If You Are Converting Commercial Space to Multi-Tenant Units, You Need to Understand Laws Related to Utility Billing
Pullman & Comley Energy attorneys Frederic Lee Klein and Kathryn E. Boucher authored a New England Real Estate Journal (NEREJ) article examining the legal and practical challenges associated with converting underutilized commercial properties into multifamily residential housing in Connecticut, with a particular focus on utility and billing considerations. They explain that while these conversions are being encouraged to address the state’s housing shortage, developers must navigate significant infrastructure differences, because commercial and hospitality buildings are not designed for the individual utility metering required in residential settings. As projects often require extensive upgrades, including new wiring, piping, transformers, and metering systems, which can significantly impact timelines and budgets.

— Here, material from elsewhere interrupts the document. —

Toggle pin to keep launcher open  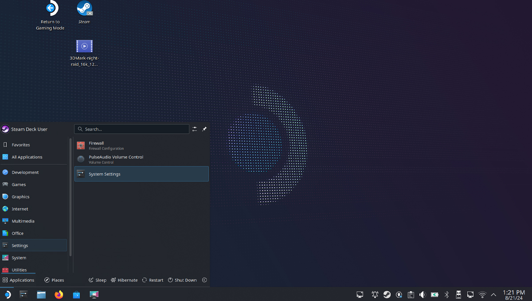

In the article, Fred and Kate highlight Connecticut’s strict legal framework governing utility billing in multi-unit properties. They note that the Connecticut Supreme Court recently confirmed that Ratio Utility Billing (RUB), which allocates utility costs among tenants based on formulas such as square footage or occupancy, is not permitted. "Instead, landlords may either estimate utility costs upfront and recover them as a fixed component of a tenant’s lease payment," they explain. Each approach carries trade-offs, from exposure to fluctuating utility costs under fixed-rent structures to the expense and regulatory complexity of installing new metering systems. Fred and Kate further explain that sub-metering, while offering more precise cost allocation and potential efficiencies, particularly when paired with on-site renewable energy, requires compliance with detailed Public Utilities Regulatory Authority regulations and an extensive application process.